======== Excerpted passage
Whether you are new to writing content, or you’ve been at it for a while, you can never generate too much traffic. You will always have room for improvement, hence you are reading this blog.
My crystal bowl tells me you have already Googled terms like “why to write blogs” or “why content is king”, and are therefore familiar with the basics. I’m not going to bore you to death with why content is important. Not in this blog anyways.
I’m going to talk about how to take your content to the next level. Because just throwing your content out there, the content you poured your heart and soul into, and waiting for an organic traffic miracle to happen is not going to cut it. You need to keep experimenting with new tools and strategies, to either generate more traffic to your content, or to convert more readers to shoppers. Preferably both.
If you’re stuck coming up with new ideas, here are 5 tried-and-tested tactics that have worked for me.
Let’s dig in.
The 21st century. The time of technological revolution. What a time to be alive. Especially since this is the first time in history that every decision can be made while looking at the bigger picture. We no longer have to rely on our instincts alone, making decisions based upon assumptions. We gather data and truly see what needs to be done. And with all this knowledge available, still many people assume everywhere.
You can learn a lot about your content skills and readers by looking at data. Not just high level, like the time spent on your blog post (was it enough to read the entire article or just skim through it), but you can also get into detail. Using the acquisition funnel feature of Google Analytics for example, you can see where your blog places within the customer journey and see if the moment that people read your blogs correlates to actually buying your product. Another key metric to look out for is the demographic of your most enthusiastic readers, which helps you target an audience or adjust your tone of voice.
================
_Task requirements_.
Write the next part of the blog post on growing content traffic, starting right after its last sentence. The material that comes after the blog post on growing content traffic has nothing to do with it.
======== Dataset extract
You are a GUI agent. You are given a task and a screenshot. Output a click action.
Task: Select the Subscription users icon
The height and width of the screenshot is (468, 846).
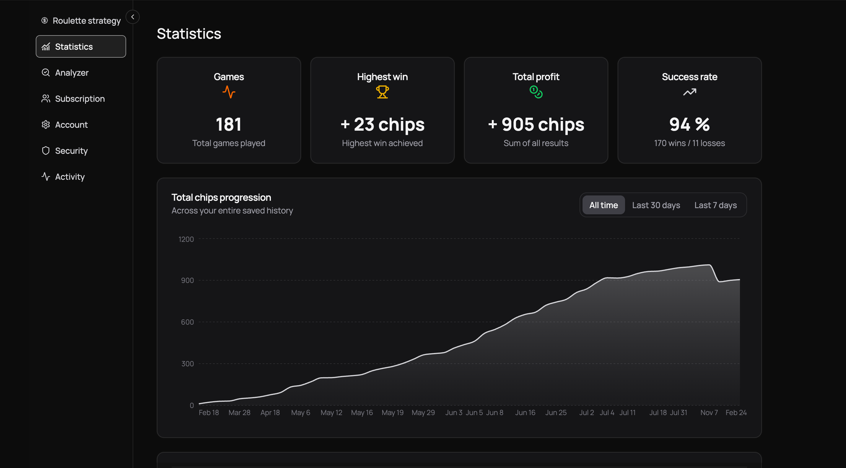click(46, 98)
================
_Reply_.
And my personal favorite, using Hotjar: monitoring on-screen behaviour to get an in-depth view of what people actually do on your site. You can understand which parts of your content are skimmed over, and which parts people engage with.
The possibilities are simply endless. Just think about what would be relevant to know, and measure it.
A wise writer once said: “If you want more people reading your content, you should have more people visiting your blog page”. Okay, I’ll admit it. It might be a bit straight-forward. But there are still a lot of writers out there that just put their content out there and wait. Waiting for that sudden, impossible to explain spike in traffic to happen. I’m here to tell you that you can take matters back into your own hand, by fetching the traffic your content deserves.
This is a big one. The future of e-commerce will be, and I’m almost certain of that, without the need for a webshop. Instagram has already made the first move in that regard. Direct shopping, on the feed. Soon enough shopping experiences will be optimized to channels only, because the less steps a customer has to take to buy a product, the better the conversion rate.
I know it sounds a bit weird, but hear me out. Chances are that you are not converting all your blog readers into buying customers. And you can do CRO until the cows come home, but needing multiple clicks to order the product you’re reading about is still a big conversion killer. However, there is a solution for this. Lucky us.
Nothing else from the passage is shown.